From the December 1923 issue of The Christian Science Journal


HUMANITY has ever been seeking a savior. From the earliest times it has made an effort to effect its release from bondage and limitation. Its struggle has been unceasing and, for the most part, disappointing. Its failure to gain the long-sought goal of peace and satisfaction is an irresistible proof that it has not sought aright. Considering the constant failures of the past,—yea, also of the present,—the outlook from a material standpoint is dark indeed. It is here that Christian Science comes to us with its blessed benedictions, dispels our darkness, and reveals unto us a ray of sure deliverance.

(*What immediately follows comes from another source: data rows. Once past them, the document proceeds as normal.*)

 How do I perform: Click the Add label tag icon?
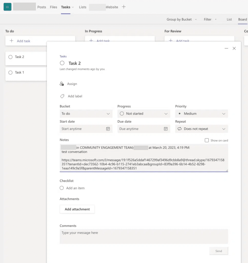(x=62, y=96)
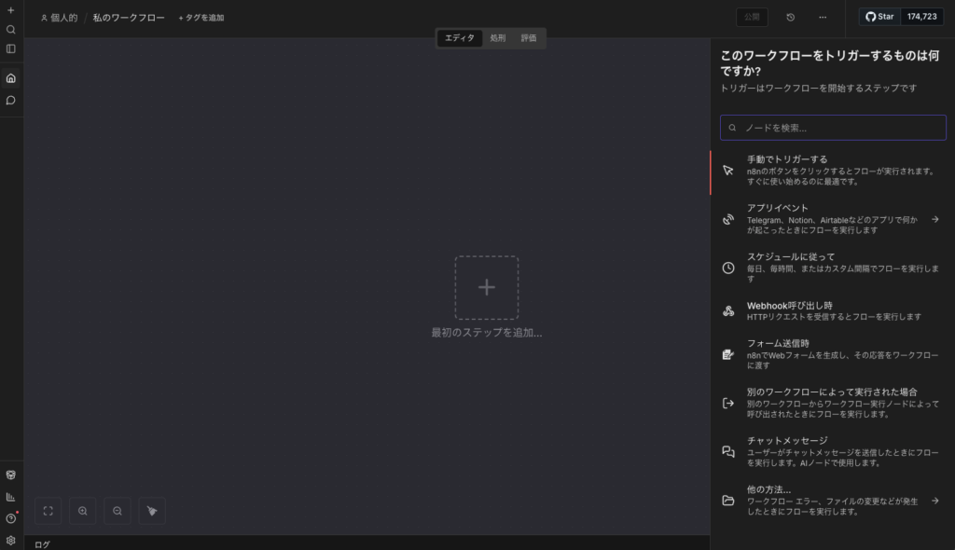Open workflow history clock icon

(x=791, y=17)
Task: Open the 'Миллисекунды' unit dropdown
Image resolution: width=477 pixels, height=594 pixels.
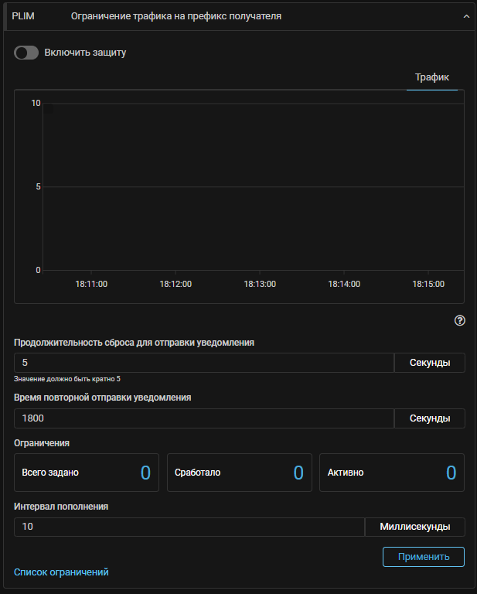Action: tap(415, 527)
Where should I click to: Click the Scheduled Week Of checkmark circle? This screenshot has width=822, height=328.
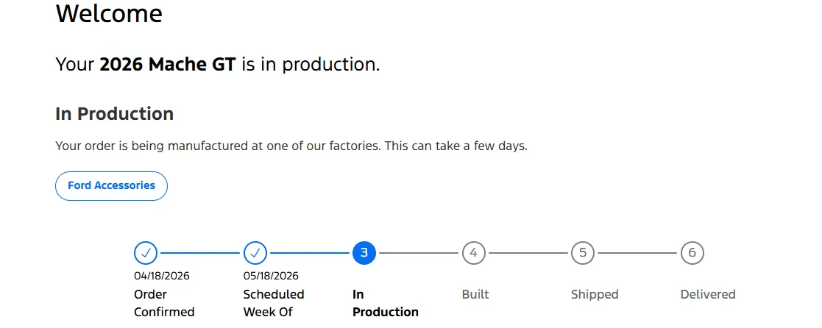[255, 253]
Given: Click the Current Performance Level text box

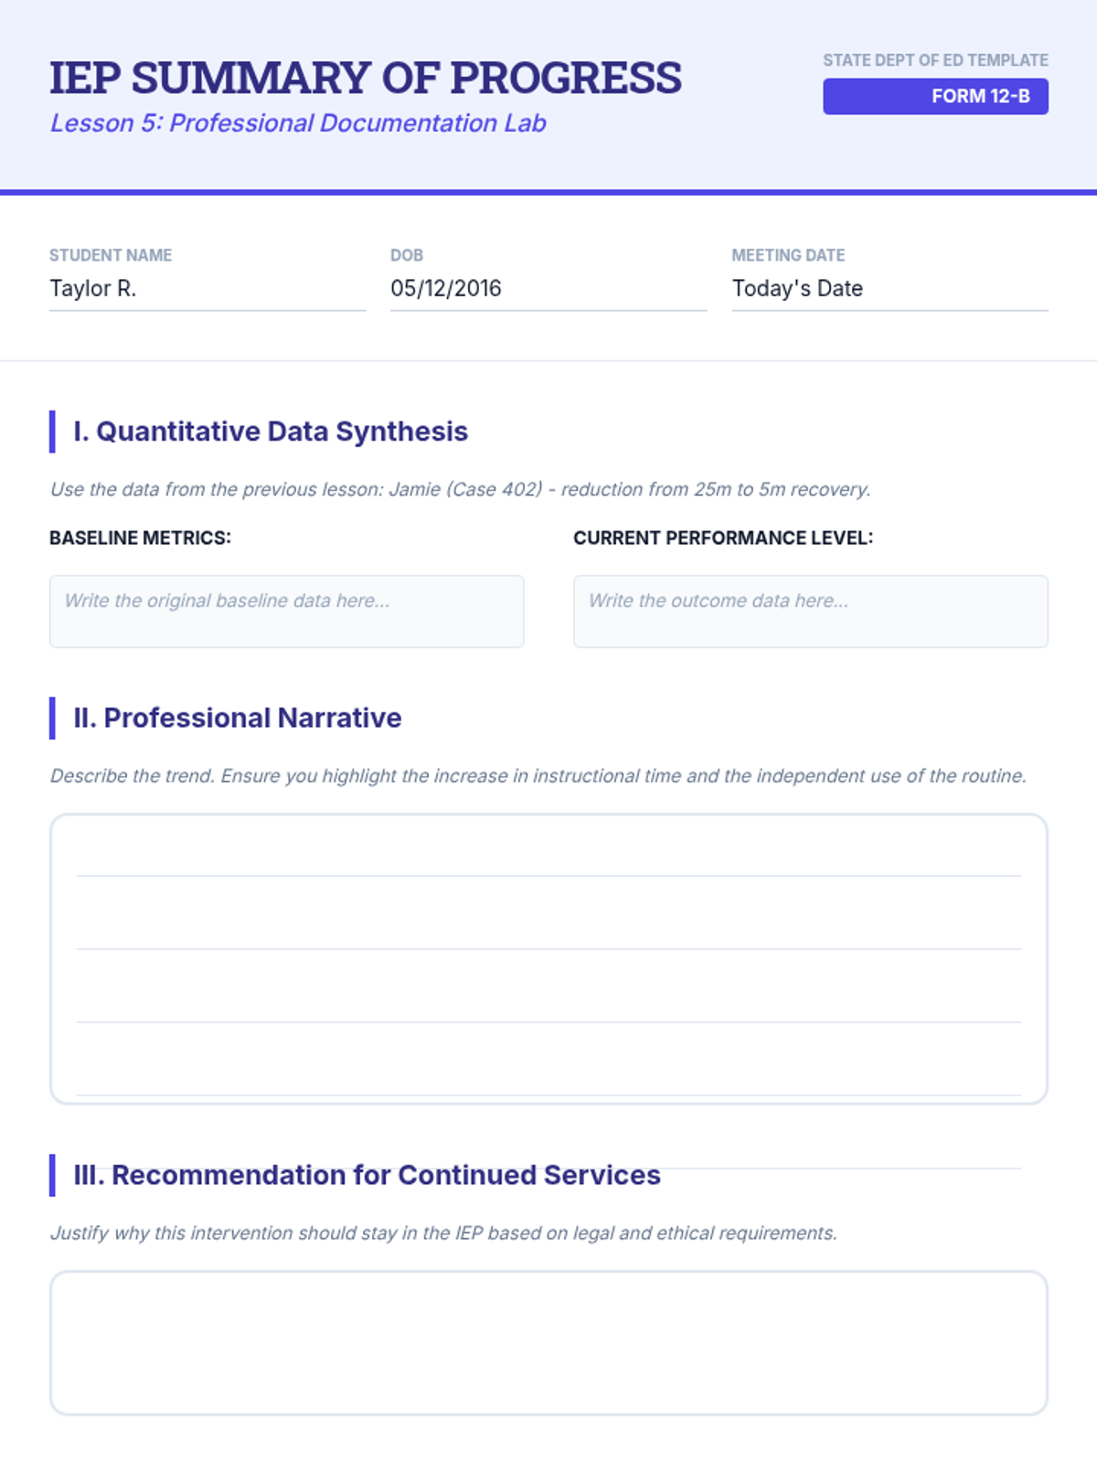Looking at the screenshot, I should 811,611.

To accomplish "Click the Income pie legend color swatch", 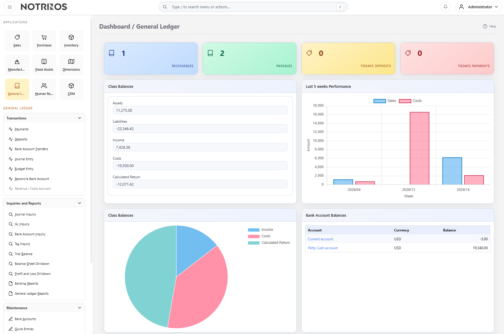I will [253, 230].
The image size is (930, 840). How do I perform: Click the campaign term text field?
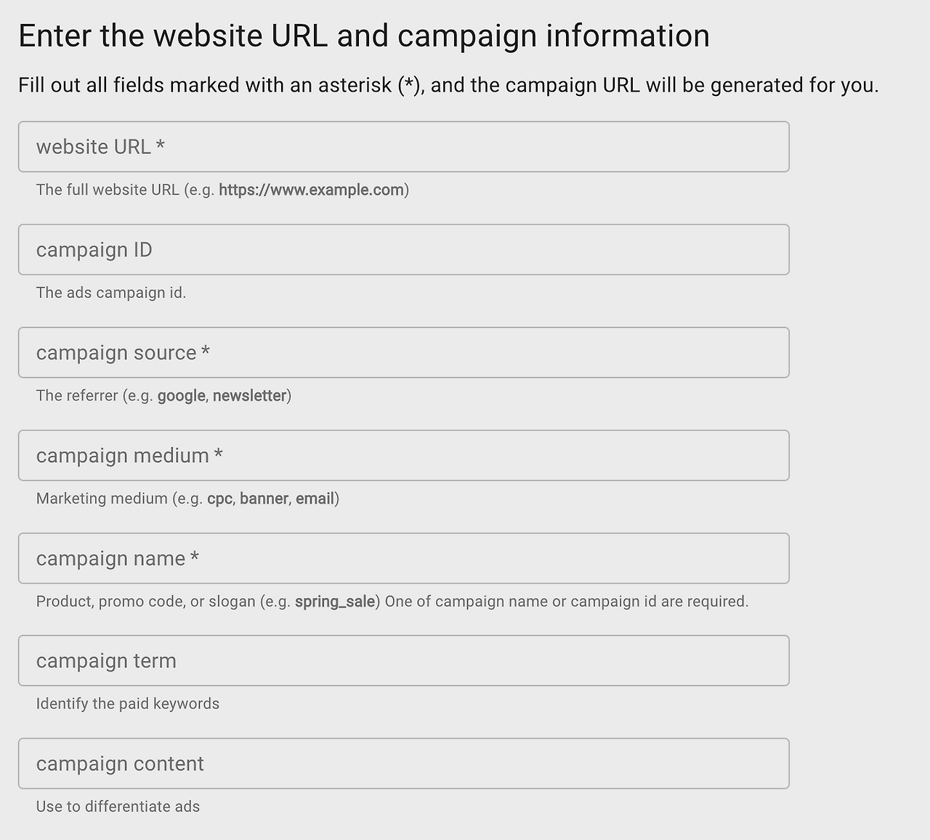[x=403, y=661]
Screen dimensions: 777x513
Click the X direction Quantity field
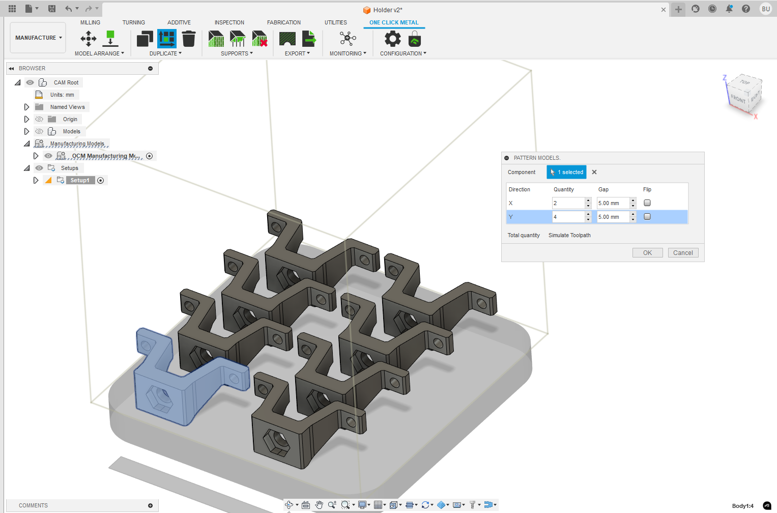point(568,203)
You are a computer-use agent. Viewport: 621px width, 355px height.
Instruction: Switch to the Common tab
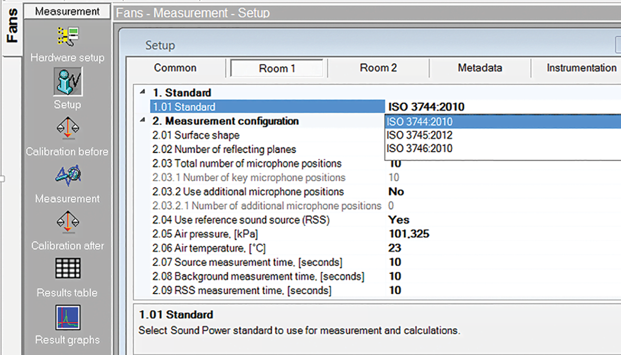[175, 68]
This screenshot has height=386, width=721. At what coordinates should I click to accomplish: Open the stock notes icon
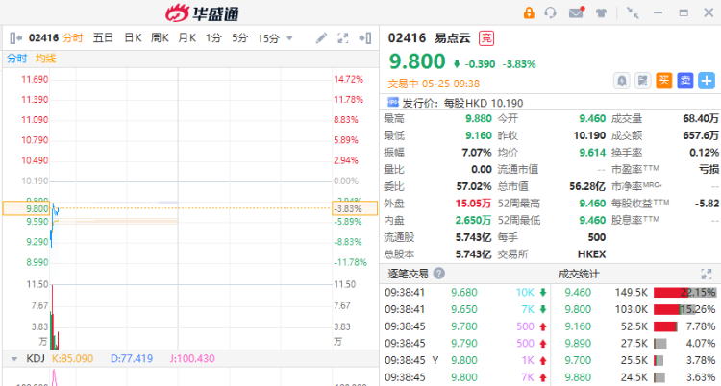point(642,81)
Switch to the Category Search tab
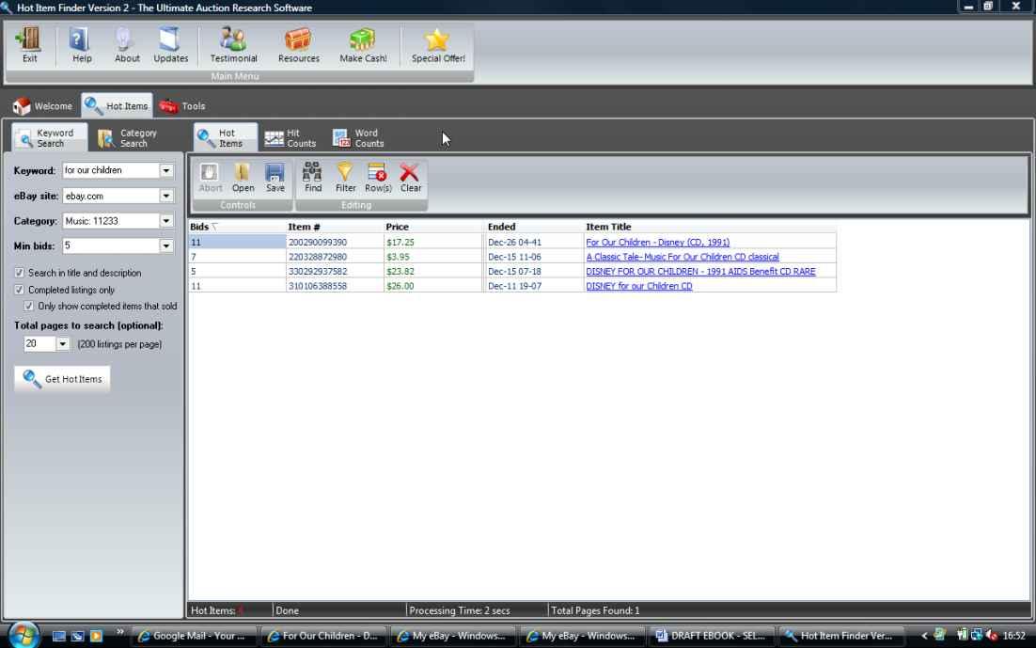The width and height of the screenshot is (1036, 648). tap(128, 138)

The dictionary defines alchemy as "the medieval chemical science whose great object was to discover the universal cure for disease and means of indefinitely prolonging life." This, alchemy hoped to accomplish by the use of the juices of plants. It still claims to be the basis of some modern material methods of healing, although these no longer confine their researches, but have gone far afield into the mineral and animal kingdoms. Could anything better illustrate why the world is still searching for the "universal cure"? Is it not evident that if we are to obtain different results, we must turn our gaze in a different direction, and search in another realm? We know that everything in the material realm claims to be in a constant state of flux or change. So long as we continue to look to matter,—which by its very nature is unstable, unsatisfying, and constantly changing,—we cannot attain to that abiding health, harmony, and peace which heretofore we have so diligently sought in vain. We cannot find the eternal by looking to that which is impermanent, the abiding by depending on that which is ever varying, or gain harmony through that which constantly manifests discord and inharmony.

Here Christian Science comes to our rescue, transforms our thinking "by the alchemy of Spirit," to use Mrs. Eddy's words in "Science and Health with Key to the Scriptures" (p. 422), and eradicates from our experience everything that is unlike good. Christian Science begins at the beginning, by showing us the true nature of God, the one and only cause. Even the most primitive peoples have had some concept of a cause or creator. Looking about them and beholding material things, they were led to the inevitable conclusion that there must be some power that had brought everything into being. The nature of this power, it is true, has been the subject of the most grotesque theories and vague conjectures. If there is any one thing for which the students of Christian Science are increasingly grateful, it is the fact that through it they have learned the character of true causation; for every other religion, philosophy, or theory in the world believes in a cause which produces both good and evil.